DELICIOUS uncertainty, tinged with apprehension. That seems to be the prevailing mood among Japanese voters as politicians bargain behind closed doors in the wake of last Sunday's general election.

Delicious - because the one unmistakable result of the election is that the Liberal Democrats, Japan's ruling party for the last 38 years, have lost their majority. Politics doesn't have to be boring any more. In fact, it could become downright exciting.

Apprehension - because the Japanese generally don't like unpredictability. In this consensus-minded society, "to avoid conclusion" is the most common excuse offered by bureaucrats or trade associations when they trample down some original idea.

Until the Japanese sort our their politics, the United States and other countries are bystanders. Washington may imagine, wishfully, that whatever government emerges, it will be more consumer-responsive and open to imports. That could happen. So could movement toward a relationship between government and business less subject to stifling rules and regulations.

These things will come about, if they do, because of the perception by more and more Japanese that their own economic growth and prosperity depend on greater interpretation and interaction with the outside world. Gaiatsu - foreign pressure - helps. But only to the extent it is exerted in the same direction that a majority of Japanese want to go. Gaiatsu won't work if it is applied in any other way.

This argues for a more subtle approach to opening Japan's markets than the Clinton administration has tried. It should continue to insist that Japan's market be at least as welcoming of American goods and services as the American market is to all countries, including Japan. But it shouldn't claim to be speaking on behalf of the Japanese consumer. Let Japanese consumer groups speak for themselves.

Politically, the Japanese are trying to evolve toward a two-party system like the American or the British. They are not used to the European pattern of shifting coalitions between several parties. They associate this pattern with the instability after World War II and don't want a repetition of it.

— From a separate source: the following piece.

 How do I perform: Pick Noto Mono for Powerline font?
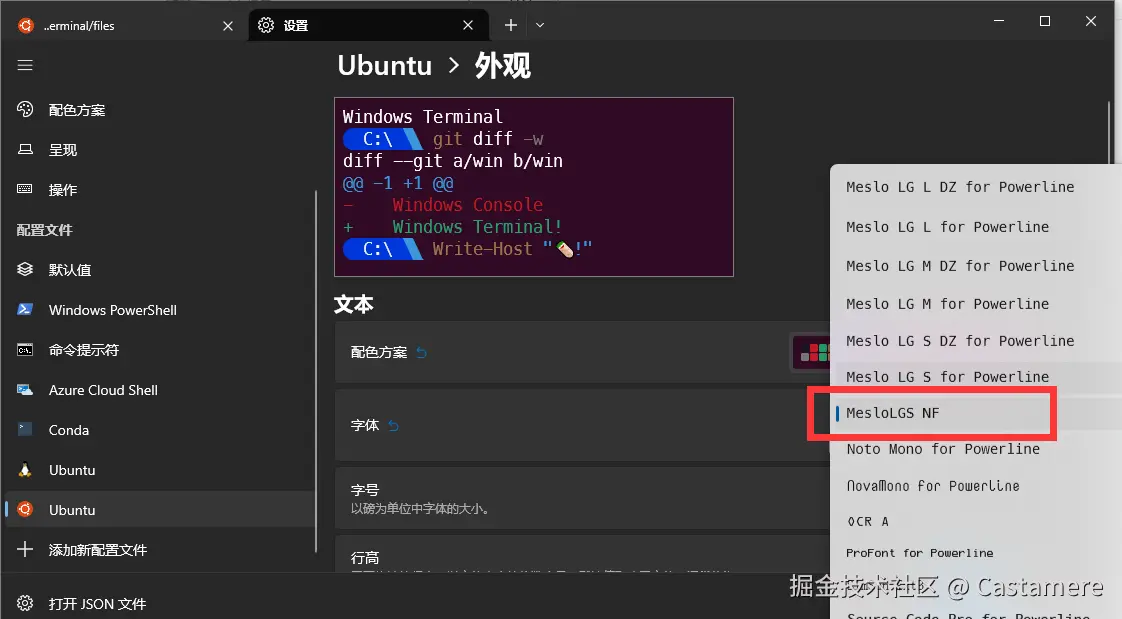tap(942, 449)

Some of the conditions to start the transition from one-party government to alternation in office between two major parties have come into being as a result of the July 18 election. The alternative to continued rule by the Liberal Democratic Party (LDP) is no longer a Socialist opposition eschewing the security treaty with the US, but a group of liberal-to-conservative parties espousing electoral reform. If and as they come together, the differences between them and the LDP probably will not be greater t han those between the Republicans and the Democrats in the US. Already, two new parties, the Sakigake, or Harbingers, and the Japan New Party, have agreed to unify. Together, they will have over 50 seats in the 511-seat House of Representatives.

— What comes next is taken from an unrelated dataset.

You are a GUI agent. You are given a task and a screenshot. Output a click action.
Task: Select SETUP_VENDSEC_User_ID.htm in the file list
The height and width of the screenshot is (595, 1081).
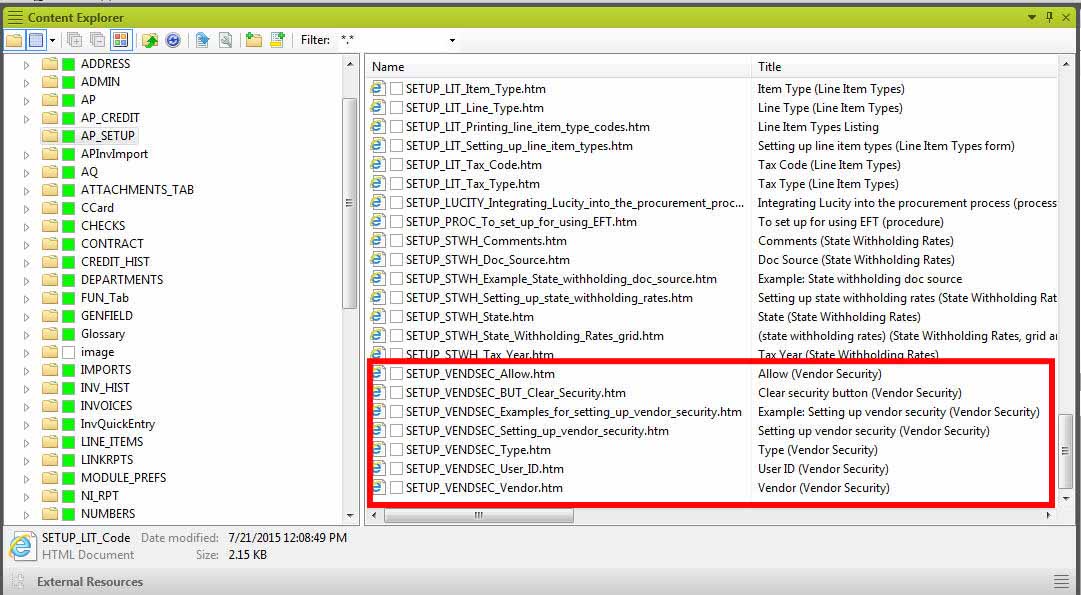pos(484,469)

A third party, the Renaissance Party, has 55 seats. It came into being in June when its co-leaders, Tsutomu Hata and Ichiro Ozawa walked out of the LDP with 35 others. Hata and Ozawa have a clear vision of the reforms they want to carry out. First and foremost is the establishment of a single-seat constituency system combined with some form of proportional representation.

But the Renaissance Party and other non-LDP groups can't form a majority without the Socialists, who still retain 70 seats and are the largest single opposition party. The party's leadership has abandoned Marxism and pledges to participate in a coalition government. But the rank and file include diehard Marxists who won't hear of working with ex-Liberal Democrats. Tough talks must take place; the prospect of finally ending the LDP's long monopoly is a powerful incentive for compromise.

As for the LDP, with 223 seats, it is by far the largest party in the new parliament, and if it could find a partner, it could form the next government. That won't be easy. Unless the LDP chooses a reform-minded leader like former Prime Minister Toshiki Kaifu as its new standard-bearer, no other party will accept its invitation. But the LDP has its own diehards that could split the party again rather than change the present outdated system.

So it is going to take time - probably more than one election - for a true two-party system to evolve. For Washington and other anxious bystanders, patience is required.